In this day and age of rampant SPAM, the propogation of viruses/worms and the extreme difficulty in determining the actual source of an email sent across the Internet, the course instructor has no choice but to implement restrictions on how email related to the course is to be sent and received. While the policies adopted by the instructor are not official policies of the University, Faculty and Department, similar formal policies are definitely on the horizon.

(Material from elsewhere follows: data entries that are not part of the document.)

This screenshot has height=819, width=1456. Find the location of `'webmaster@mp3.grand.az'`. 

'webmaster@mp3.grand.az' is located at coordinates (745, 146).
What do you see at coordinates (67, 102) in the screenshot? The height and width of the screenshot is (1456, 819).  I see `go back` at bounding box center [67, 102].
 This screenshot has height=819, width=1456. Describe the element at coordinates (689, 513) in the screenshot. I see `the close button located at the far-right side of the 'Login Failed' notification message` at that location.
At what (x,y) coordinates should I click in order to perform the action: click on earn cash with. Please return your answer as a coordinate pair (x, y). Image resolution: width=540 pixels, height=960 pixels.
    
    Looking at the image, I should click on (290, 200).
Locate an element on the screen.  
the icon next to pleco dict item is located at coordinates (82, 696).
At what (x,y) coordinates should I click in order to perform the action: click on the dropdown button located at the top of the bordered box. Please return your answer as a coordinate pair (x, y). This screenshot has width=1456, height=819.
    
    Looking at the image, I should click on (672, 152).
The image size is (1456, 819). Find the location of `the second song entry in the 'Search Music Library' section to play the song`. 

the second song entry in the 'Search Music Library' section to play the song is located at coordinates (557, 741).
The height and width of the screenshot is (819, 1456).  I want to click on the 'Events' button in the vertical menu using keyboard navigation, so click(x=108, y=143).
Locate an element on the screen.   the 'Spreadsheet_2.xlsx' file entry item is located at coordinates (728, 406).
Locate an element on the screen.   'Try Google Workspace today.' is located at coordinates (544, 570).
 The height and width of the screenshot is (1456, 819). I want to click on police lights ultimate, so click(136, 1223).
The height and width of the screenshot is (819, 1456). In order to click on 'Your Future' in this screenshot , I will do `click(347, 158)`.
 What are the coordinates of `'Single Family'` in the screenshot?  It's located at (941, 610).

The course instructor's current policy on the sending and receiving of course-related email is defined as follows:
All emails pertaining to a course and sent by students officially registered in the course must be originate from the address $USER@ucalgary.ca where $USER is the username of a computer account that the student has applied for and received from the University of Calgary IT Department. Students who do not have an IT computer account must obtain one. Not having an IT computer account is not to be used as an excuse for sending email from some other source. Email from other sources may be left unread for long periods of time and/or discarded if it appears to be SPAM. The course instructor is not responsible for lost or unread email that results from SPAM filtering, performed electronically or manually. All email received from the "ucalgary.ca" domain is generally accepted and read by the course instructor as long as the subject field contains text that is appropriate and meaningful.
All emails sent by the course instructor to students registered in the course will be sent as a reply to an email received, which should have originated from the student's IT email account in the "ucalgary.ca" domain. The course instructor will not maintain an address book or other form of database for student mail addresses and until a student actually sends email, the address of a student will be unknown. Course related email will not be sent to a mail account which is outside of the "ucalgary.ca" domain. More sensitive information, such as student grades, will not be sent via email in any situation.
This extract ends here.